Azerski Socar i turecki Botas podpisały dziś umowę o wspólnej budowie gazociągu do Europy podala agencja AFP. Będzie nim od 2017 r płynąć 16 mld m3. Wartość inwestycji to ok. 5 mld dol.. Podczas gdy South Stream Gazpromu jest w fazie projektowej, a Nabucco konsorcjum europejskiego (gazociąg z ominięciem Rosji) jeszcze w fazie uzgodnień (miałby ruszyć do końca 2018 r); Turcy i Azerowie mają gotowy projekt, źródło dostaw i finansowania dla nowego gazociągu.
Jego moc też wydaje się rozsądna, bowiem Europa potrzebuje coraz mniej gazu, nastawiając się na swoje własne źródła.
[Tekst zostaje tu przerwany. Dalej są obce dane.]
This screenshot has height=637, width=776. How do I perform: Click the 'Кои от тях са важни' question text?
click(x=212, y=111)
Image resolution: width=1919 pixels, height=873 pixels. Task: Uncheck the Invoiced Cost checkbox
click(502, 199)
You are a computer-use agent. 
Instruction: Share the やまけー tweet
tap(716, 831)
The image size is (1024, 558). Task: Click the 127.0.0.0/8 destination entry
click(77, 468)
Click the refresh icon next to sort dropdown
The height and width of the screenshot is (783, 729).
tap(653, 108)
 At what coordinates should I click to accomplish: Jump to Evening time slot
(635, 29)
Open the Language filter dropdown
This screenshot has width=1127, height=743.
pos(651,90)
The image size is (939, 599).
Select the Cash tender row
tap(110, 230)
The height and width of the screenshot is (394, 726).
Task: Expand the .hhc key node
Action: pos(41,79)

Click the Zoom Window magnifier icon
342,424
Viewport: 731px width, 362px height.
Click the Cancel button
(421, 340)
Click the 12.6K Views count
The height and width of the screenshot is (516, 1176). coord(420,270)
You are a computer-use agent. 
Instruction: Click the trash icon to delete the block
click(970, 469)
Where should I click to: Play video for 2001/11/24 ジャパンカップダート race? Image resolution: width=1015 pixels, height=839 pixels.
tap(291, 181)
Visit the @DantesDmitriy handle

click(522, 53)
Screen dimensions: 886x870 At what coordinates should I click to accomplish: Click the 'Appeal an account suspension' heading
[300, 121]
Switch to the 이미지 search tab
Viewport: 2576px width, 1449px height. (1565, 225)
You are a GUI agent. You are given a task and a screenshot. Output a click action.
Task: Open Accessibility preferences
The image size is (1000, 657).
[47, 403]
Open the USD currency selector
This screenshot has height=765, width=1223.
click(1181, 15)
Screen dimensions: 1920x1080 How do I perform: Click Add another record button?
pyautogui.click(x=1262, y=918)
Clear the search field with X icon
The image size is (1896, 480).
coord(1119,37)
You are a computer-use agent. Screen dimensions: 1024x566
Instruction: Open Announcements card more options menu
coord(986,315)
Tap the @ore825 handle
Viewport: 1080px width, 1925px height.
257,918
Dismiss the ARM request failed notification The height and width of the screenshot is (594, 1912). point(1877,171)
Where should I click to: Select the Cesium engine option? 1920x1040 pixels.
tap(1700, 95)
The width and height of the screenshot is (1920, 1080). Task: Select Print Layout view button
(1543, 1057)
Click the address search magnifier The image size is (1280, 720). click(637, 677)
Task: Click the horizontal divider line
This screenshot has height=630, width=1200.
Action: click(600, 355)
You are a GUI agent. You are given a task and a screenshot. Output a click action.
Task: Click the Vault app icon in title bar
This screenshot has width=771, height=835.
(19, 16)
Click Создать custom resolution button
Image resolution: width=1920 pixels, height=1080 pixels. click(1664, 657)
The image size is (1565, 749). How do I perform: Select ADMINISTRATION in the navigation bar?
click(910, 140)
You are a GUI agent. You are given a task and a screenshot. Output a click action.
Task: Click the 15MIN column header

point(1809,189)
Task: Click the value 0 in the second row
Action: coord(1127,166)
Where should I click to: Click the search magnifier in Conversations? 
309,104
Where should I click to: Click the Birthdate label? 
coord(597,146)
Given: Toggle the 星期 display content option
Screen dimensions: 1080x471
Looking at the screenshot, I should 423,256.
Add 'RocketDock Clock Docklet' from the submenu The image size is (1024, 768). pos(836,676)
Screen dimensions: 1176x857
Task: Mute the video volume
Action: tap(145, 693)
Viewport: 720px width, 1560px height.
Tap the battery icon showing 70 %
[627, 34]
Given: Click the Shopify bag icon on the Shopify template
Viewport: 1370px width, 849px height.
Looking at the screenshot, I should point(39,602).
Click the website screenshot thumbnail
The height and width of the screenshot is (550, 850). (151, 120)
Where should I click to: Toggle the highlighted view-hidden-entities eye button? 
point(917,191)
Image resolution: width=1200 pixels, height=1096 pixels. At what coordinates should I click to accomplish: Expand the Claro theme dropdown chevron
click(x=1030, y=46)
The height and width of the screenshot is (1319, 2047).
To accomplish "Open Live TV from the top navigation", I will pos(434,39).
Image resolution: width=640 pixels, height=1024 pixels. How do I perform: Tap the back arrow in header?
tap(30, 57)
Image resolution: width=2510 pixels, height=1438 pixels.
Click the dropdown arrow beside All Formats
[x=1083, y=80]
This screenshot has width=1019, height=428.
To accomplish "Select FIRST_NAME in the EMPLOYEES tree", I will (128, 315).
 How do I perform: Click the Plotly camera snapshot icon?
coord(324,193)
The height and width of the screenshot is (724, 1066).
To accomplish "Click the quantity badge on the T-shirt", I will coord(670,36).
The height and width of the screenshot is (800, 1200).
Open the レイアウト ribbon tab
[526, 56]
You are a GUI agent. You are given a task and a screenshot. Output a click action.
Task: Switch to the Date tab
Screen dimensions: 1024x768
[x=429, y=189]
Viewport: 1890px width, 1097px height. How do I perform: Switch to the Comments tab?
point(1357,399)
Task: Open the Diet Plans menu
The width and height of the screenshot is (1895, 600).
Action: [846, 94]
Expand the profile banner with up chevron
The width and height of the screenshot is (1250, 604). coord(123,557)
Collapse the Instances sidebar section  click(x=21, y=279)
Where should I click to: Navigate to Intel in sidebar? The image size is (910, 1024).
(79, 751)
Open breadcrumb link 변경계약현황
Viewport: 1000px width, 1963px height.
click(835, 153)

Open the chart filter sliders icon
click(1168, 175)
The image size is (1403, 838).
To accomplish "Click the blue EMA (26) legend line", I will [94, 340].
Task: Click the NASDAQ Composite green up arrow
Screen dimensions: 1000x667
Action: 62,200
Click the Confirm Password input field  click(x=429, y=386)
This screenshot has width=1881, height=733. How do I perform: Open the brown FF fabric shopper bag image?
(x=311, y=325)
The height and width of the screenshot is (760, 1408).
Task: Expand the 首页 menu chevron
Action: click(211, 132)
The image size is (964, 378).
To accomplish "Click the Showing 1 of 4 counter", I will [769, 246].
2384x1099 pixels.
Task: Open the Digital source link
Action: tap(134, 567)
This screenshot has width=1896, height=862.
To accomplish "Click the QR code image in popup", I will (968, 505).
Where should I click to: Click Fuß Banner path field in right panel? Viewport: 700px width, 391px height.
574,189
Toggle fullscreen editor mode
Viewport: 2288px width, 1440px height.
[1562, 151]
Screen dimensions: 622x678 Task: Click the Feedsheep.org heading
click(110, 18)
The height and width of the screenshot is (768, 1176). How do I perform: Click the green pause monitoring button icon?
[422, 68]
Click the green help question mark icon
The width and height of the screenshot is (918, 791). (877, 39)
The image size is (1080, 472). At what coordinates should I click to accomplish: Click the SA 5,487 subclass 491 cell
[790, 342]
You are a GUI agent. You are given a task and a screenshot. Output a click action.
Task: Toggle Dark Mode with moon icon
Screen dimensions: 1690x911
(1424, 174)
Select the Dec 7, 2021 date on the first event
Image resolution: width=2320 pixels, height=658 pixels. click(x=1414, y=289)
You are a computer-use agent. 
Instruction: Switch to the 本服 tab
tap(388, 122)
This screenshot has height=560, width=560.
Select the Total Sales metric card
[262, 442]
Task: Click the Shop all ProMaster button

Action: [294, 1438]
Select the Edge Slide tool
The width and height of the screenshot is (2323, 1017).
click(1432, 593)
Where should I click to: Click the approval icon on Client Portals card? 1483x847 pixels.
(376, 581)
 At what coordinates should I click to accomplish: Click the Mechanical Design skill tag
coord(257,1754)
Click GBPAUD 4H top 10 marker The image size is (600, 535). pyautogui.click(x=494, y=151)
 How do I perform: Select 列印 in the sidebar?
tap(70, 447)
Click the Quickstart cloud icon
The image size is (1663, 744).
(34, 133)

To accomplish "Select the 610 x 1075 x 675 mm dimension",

Zapleczem surowcowym dla nowego gazociągu mają być zasoby Azerbejdżanu. Jeszcze 10 lat temu cały azerski gaz odbierał, a potem z korzyścią (dla siebie) reeksportował Gazprom. Potem Azerowie zażądali od Rosjan cen rynkowych i zakupy Moskwy spadły do 0,8 mld m3 w 2010 r. Po ogłoszeniu przez państwa Unii projektu Nabucco, gdzie jako jedno ze źródeł gazu wymieniony został Azerbejdżan, Rosjanie starają się skupić z tamtejszego rynku jak najwięcej gazu.
W tym roku Gazprom kupi prawie 1,4 mld m3, a w połowie grudnia strony podpisały umowę o zwiększeniu zakupów do 3 mld m3 w 2012 r. Znane zasoby azerskiego gazu sięgają 1,5 bln m3, z czego 1,2 mld m3 zalega na dnie Morza Kaspijskiego. Starczy go więc także dla Nabucco pod warunkiem, że projekt wyjdzie poza fazę uzgodnień. Bardziej zaawansowana jest budowa Gazociągu Południowego z inicjatywy Gazpromu.
Rosjanie zapewniają, że pierwsza nikt ma ruszyć do końca 2015 r. Specjaliści są zdania, że ten gazociąg, którym ma płynąć 63 mld m3 gazu i kosztować 15,5, mld euro (20,2 mld dol.)- jest za duży i za drogi. Przy malejących potrzebach gazowych w Europie inwestycja ta jest czysto polityczna i nigdy nie osiągnie rentowności. it.